Data entries:
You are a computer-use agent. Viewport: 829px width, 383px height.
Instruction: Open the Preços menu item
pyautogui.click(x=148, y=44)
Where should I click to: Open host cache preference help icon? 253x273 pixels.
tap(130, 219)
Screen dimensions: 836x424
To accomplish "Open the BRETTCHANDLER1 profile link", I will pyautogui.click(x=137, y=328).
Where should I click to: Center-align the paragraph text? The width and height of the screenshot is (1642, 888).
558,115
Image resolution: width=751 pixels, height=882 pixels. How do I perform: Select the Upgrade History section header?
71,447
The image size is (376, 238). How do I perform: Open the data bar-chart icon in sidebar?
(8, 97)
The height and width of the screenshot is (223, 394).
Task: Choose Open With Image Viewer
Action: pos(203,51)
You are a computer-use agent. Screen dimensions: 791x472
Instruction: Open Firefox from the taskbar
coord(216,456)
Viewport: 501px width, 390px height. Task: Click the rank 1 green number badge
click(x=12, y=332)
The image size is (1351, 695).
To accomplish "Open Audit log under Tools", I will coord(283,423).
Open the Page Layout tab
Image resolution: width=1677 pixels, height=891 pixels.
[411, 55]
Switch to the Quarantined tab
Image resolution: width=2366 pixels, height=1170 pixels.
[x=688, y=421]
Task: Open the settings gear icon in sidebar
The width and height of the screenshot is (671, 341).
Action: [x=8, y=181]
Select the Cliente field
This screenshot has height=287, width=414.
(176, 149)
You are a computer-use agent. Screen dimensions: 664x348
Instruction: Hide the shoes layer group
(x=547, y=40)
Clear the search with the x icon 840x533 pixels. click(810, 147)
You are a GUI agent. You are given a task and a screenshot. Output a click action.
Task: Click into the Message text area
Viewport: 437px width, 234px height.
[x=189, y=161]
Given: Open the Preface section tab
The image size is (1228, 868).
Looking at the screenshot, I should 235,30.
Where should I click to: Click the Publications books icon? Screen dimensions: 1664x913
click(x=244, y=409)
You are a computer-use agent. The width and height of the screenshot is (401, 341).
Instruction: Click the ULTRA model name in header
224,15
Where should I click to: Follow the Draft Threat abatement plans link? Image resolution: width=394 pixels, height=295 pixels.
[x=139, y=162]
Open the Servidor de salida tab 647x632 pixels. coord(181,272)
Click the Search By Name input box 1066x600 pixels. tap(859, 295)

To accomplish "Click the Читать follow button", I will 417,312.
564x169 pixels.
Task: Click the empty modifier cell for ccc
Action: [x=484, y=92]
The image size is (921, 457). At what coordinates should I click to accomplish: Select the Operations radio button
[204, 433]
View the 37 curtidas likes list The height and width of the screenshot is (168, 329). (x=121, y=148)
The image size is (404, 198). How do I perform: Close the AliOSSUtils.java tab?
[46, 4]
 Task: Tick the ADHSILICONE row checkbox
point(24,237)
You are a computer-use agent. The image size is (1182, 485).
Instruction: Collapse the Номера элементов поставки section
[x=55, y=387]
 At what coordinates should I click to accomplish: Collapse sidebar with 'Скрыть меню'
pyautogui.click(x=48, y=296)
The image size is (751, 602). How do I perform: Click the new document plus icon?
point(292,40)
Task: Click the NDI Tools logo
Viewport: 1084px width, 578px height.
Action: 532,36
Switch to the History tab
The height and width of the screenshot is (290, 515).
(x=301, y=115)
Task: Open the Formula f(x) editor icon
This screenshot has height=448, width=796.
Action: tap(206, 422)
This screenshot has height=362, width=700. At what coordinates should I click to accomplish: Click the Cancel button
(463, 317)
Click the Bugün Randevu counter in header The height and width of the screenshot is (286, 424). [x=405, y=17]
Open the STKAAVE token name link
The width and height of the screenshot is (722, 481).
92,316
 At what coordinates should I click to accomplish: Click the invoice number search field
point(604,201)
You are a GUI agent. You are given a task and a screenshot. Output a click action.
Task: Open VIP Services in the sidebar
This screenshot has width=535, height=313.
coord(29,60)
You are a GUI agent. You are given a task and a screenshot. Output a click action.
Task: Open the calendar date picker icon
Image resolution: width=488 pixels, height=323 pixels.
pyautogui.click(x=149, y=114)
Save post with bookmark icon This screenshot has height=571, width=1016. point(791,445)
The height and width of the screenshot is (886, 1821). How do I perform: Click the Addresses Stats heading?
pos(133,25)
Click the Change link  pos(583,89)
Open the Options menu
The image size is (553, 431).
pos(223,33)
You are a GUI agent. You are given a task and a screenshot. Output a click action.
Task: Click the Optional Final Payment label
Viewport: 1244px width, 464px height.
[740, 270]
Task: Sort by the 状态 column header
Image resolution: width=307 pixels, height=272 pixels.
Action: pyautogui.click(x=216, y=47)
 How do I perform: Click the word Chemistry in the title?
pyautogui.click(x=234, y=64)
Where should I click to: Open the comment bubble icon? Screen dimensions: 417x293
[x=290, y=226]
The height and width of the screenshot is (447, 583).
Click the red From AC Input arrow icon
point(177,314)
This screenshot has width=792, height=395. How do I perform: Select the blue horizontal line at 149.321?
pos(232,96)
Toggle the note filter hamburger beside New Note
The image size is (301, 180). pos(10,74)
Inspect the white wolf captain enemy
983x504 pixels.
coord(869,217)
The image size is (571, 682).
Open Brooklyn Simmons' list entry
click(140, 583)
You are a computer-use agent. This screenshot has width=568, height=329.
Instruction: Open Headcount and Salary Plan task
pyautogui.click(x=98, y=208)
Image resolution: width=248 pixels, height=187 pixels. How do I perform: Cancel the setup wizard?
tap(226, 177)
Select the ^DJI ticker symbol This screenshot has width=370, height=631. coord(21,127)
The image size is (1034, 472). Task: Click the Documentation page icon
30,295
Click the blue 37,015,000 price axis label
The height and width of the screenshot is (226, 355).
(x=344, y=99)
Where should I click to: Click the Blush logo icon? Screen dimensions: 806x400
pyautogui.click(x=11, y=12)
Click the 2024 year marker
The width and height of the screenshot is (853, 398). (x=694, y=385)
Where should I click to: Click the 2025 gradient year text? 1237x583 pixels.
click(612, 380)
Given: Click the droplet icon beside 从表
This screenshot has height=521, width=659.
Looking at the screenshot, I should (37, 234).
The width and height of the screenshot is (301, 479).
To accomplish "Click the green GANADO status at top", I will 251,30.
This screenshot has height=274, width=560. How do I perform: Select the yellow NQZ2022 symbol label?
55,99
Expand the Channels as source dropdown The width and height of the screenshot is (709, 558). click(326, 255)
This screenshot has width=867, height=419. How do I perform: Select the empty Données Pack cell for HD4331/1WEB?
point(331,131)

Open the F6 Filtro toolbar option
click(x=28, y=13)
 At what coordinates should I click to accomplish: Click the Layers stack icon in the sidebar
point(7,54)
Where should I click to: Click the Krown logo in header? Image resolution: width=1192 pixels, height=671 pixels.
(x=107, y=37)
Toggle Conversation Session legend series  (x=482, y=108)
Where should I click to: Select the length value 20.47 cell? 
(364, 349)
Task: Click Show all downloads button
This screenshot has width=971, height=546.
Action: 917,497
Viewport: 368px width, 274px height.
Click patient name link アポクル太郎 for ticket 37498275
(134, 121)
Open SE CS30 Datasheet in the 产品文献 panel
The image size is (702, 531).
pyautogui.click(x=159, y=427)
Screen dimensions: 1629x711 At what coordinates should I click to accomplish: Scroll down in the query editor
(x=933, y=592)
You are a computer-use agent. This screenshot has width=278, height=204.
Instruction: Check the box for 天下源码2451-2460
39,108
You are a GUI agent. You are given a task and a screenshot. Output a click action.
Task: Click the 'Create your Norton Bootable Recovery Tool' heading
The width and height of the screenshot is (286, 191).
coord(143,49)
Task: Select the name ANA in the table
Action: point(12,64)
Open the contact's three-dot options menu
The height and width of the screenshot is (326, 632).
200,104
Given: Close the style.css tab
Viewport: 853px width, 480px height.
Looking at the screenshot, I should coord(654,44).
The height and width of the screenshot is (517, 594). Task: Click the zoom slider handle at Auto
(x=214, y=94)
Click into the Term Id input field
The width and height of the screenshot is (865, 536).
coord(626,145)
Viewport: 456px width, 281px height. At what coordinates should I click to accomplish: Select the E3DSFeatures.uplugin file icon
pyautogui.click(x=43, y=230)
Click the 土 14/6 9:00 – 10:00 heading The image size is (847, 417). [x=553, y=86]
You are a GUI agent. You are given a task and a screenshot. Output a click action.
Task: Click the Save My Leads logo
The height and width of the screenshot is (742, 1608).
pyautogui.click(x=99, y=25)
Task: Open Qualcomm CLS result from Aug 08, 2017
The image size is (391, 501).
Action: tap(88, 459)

• [What the task asks]: Output, exactly and with nothing else, the lines from the line containing "The width and height of the screenshot is (286, 191)." to the end of the entries.

• [Problem solution]:
The width and height of the screenshot is (286, 191).
coord(143,49)
Task: Select the name ANA in the table
Action: point(12,64)
Open the contact's three-dot options menu
The height and width of the screenshot is (326, 632).
200,104
Given: Close the style.css tab
Viewport: 853px width, 480px height.
Looking at the screenshot, I should coord(654,44).
The height and width of the screenshot is (517, 594). Task: Click the zoom slider handle at Auto
(x=214, y=94)
Click into the Term Id input field
The width and height of the screenshot is (865, 536).
coord(626,145)
Viewport: 456px width, 281px height. At what coordinates should I click to accomplish: Select the E3DSFeatures.uplugin file icon
pyautogui.click(x=43, y=230)
Click the 土 14/6 9:00 – 10:00 heading The image size is (847, 417). [x=553, y=86]
You are a GUI agent. You are given a task and a screenshot. Output a click action.
Task: Click the Save My Leads logo
The height and width of the screenshot is (742, 1608).
pyautogui.click(x=99, y=25)
Task: Open Qualcomm CLS result from Aug 08, 2017
The image size is (391, 501).
Action: tap(88, 459)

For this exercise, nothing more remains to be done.